E se lambuzem com a sopa
         – que não comeram –
com a existência
         – que não existiram –
com o ser
         – que não foram –


Com medo do veneno
Com da palavra que não foi dita.
Com medo do veneno
Com da questão.

Parem!
        – Por favor –
Com essa hipocrisia de gravatas
 – grandes, coloridas e largas –

Parem com essas bravatas
e não me discutam mais
e não a origem da colher
e não – do ouro ou da prata –

Não me discutam mais
e não o ser ou não ser.

Por favor!
     Engulam a sopa e murmurem:
        – eis a questão –

Com todos os pontos, reticências e dois pontos,
Comigo:
Eis a questão. Eis a questão... Eis a questão:

EIS A QUESTÃO!

 


 
       
     
   
   


palavra,
palavra
palavra
palenta,
palenta
paluta
de labuta
sol a sol:
só palavra.
látego de consciência,
premência que escalavra
sílaba à sílaba
a fibra da alma bruta
que brota
       lenta,
         lenta,
de uma palavra
           muda.

farfalhantes palavras
de florescente consciência
que lavra,
que lavra
palavra,
  fruto da língua
gélida e morta.
muda lambida
de flor e desejo
desabrochando ensejo
                    de vida.

muda a lenta
muda a luta
da palavra muda.

silêncio de semente
florescendo aos ventos,
farfalhando aos tempos.

sim à palavra
     que muda,
à sílaba escrita,
à sílabainscrita
na consciência
        que brota
da semente
da flor muda
e transcende
o suor da labuta
e o sangue da vida
          que luta
          que luta
em lenta
e muda
palavra
semeando
em branca folha
farfalhante consciência
do ser lenta,
do ser lenta,
do ser a labuta
do porque luta.

 


 
       

 

     


 

 

Raul Longo
Nascido em 1951 na cidade de São Paulo, atuou como redator publicitário e jornalista nas seguintes capitais brasileiras: São Paulo, Salvador, Recife, Campo Grande e Rio de Janeiro, também realizando eventos culturais e sociais como a “Mostra de Arte Sulmatogrossense”, (Circulo Cultural Miguel de Cervantes/SP), “Mostra de Arte Latinoamericana” (Centro Cultural Vergueiro/SP) e o Seminário Indigenista (Universidade Federal do Mato Grosso do Sul/CG).
Premiado em concursos literários nacionais promovidos pelo Unibanco, Rede Globo e Editora Abril; pelo Circulo Cultural Miguel de Cervantes; e pelo governo do Estado do Paraná.
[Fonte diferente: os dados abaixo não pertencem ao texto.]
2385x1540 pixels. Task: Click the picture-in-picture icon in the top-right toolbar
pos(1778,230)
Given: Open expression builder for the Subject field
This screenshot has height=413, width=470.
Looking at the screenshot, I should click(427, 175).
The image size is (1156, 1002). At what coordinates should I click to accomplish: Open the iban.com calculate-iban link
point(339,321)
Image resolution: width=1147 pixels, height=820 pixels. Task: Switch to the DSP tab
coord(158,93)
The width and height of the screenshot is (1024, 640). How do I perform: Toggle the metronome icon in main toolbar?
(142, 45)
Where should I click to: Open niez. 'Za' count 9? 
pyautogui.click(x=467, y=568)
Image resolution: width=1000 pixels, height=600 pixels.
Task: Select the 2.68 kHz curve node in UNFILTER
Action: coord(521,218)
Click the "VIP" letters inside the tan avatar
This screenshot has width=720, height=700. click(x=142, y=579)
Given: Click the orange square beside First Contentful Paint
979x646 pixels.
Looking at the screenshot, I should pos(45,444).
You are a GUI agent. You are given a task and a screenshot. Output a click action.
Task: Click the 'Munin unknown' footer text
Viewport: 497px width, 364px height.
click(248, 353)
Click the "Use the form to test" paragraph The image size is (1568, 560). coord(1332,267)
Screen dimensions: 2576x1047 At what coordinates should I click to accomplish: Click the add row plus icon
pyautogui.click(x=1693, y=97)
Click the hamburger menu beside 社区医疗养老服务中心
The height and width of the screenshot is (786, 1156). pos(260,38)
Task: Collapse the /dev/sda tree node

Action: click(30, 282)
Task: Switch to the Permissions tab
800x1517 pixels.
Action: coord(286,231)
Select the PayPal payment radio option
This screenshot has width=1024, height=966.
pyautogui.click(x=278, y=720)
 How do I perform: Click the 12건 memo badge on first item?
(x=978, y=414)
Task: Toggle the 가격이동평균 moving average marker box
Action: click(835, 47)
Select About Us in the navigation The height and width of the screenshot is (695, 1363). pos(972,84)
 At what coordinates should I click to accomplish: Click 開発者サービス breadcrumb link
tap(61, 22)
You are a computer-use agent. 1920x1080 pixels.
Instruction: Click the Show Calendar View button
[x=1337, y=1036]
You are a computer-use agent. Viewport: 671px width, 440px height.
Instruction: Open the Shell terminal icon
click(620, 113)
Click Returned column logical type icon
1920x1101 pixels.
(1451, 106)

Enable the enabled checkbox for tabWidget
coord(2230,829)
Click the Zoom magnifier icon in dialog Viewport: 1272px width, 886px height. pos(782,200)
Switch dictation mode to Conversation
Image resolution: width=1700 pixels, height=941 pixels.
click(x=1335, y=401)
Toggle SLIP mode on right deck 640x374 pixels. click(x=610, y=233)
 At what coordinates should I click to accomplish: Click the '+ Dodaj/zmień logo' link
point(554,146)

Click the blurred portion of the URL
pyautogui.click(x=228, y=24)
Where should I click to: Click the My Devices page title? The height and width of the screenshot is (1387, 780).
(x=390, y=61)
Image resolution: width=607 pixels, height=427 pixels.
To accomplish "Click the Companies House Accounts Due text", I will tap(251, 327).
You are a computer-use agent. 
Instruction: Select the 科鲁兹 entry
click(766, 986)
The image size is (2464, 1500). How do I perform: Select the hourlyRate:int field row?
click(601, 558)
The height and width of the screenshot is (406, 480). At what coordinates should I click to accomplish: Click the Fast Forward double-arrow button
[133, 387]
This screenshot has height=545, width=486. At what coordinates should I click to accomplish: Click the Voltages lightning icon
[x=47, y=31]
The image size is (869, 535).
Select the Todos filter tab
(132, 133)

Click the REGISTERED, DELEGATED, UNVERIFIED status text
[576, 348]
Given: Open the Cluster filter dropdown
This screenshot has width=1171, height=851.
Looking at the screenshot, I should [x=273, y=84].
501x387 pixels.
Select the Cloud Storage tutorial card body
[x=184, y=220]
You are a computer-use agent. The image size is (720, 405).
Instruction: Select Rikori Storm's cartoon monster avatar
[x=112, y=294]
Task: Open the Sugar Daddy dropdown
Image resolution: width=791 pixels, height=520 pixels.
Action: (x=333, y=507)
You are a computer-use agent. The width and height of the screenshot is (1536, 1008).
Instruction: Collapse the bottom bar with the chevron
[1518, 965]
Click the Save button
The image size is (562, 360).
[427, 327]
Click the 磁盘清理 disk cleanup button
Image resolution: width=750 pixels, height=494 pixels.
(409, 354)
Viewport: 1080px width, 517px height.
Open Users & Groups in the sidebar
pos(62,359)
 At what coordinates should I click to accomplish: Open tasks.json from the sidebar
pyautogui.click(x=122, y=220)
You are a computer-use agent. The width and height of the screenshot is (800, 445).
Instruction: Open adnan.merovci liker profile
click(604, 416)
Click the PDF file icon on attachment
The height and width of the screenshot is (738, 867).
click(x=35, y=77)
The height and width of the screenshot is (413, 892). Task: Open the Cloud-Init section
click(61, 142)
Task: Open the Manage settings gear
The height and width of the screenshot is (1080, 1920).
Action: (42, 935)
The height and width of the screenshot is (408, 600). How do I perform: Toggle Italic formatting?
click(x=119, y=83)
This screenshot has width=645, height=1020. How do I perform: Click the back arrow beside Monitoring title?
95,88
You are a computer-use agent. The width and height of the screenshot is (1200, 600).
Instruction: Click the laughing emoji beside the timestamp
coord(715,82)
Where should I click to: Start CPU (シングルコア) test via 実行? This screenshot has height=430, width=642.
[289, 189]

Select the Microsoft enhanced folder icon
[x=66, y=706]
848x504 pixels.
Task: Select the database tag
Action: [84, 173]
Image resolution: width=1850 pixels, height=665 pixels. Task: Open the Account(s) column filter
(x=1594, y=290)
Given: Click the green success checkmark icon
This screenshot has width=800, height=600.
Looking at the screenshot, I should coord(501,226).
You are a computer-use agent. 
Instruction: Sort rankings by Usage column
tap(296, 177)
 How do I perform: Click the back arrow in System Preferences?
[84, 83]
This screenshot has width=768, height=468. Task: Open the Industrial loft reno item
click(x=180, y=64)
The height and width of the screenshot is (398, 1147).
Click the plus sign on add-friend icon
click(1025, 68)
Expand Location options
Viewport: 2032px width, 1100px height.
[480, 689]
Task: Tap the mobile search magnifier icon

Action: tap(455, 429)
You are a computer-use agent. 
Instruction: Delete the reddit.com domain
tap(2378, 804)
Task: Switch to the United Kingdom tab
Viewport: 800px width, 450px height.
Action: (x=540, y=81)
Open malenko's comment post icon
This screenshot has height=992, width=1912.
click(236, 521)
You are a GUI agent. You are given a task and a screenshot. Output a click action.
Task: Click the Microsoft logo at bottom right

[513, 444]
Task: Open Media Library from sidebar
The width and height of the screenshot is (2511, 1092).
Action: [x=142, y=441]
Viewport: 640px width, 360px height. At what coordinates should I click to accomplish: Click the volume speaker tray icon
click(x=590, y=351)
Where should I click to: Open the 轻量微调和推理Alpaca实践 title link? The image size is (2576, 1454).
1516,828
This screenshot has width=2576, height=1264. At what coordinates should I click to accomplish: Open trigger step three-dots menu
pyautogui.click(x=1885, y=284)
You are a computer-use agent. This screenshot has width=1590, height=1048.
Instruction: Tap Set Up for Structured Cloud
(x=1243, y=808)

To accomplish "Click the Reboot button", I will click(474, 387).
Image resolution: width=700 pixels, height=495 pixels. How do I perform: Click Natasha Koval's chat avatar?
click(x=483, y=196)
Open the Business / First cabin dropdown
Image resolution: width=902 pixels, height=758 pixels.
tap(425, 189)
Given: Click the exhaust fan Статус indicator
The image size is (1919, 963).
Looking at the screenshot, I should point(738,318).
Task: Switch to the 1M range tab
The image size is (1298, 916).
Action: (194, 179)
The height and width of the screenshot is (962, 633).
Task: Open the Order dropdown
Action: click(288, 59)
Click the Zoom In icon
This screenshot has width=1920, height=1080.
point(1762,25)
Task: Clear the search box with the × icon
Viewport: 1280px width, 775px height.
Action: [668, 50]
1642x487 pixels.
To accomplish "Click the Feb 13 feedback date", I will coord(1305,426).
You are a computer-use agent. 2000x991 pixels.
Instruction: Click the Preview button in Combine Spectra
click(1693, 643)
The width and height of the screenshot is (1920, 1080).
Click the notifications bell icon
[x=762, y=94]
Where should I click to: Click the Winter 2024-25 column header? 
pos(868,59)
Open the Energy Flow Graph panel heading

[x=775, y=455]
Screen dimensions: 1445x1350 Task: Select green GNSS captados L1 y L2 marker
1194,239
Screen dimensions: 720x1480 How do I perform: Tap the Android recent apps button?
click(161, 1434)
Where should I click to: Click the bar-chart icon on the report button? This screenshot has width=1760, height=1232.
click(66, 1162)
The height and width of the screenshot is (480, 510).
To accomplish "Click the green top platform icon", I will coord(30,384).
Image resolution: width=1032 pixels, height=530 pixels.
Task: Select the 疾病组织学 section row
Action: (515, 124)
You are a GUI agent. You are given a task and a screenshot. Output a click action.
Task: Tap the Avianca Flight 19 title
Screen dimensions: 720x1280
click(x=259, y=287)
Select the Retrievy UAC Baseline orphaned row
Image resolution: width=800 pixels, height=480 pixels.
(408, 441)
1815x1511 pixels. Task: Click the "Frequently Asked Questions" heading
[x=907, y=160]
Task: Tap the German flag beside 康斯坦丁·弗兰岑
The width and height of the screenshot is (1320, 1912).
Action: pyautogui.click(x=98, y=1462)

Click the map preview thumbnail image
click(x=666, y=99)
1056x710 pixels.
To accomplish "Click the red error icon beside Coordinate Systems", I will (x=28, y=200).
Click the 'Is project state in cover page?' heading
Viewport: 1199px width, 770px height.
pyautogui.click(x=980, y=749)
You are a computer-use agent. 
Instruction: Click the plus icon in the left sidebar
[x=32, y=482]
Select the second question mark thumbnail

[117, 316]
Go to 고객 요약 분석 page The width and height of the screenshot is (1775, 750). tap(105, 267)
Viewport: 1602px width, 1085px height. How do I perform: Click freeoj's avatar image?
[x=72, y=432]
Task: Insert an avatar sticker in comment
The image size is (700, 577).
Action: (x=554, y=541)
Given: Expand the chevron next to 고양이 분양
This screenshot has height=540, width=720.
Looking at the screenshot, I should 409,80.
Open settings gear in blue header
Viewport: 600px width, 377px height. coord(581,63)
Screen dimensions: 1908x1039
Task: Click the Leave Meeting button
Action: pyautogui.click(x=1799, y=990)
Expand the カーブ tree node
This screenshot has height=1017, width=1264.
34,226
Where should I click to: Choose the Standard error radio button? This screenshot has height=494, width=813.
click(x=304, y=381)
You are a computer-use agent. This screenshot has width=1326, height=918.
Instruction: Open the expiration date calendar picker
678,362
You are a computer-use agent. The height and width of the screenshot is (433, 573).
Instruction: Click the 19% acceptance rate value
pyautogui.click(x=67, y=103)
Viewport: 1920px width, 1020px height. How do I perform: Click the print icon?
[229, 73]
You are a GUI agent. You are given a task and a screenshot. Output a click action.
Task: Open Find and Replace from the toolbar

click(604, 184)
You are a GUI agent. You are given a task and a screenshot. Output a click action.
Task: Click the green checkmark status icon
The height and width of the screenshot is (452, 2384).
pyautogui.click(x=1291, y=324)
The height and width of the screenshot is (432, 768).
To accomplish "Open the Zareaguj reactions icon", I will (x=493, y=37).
Publicou Filhos de Olorum – Contos e cantos de candomblé pela Cooeditora de Curitiba, e poemas escritos durante estada no Chile: A cabeça de Pinochet, pela Editora Metrópolis de São Paulo. Obteve montagem de duas obras teatrais: Samba/Jazz of Gafifa, no teatro Glauce Rocha da Universidade Federal do Mato Grosso do Sul, em Campo Grande; e Graças & glórias nacionais, no Centro Cultural Vergueiro, em São Paulo.
Atualmente reside em Florianópolis, Santa Catarina.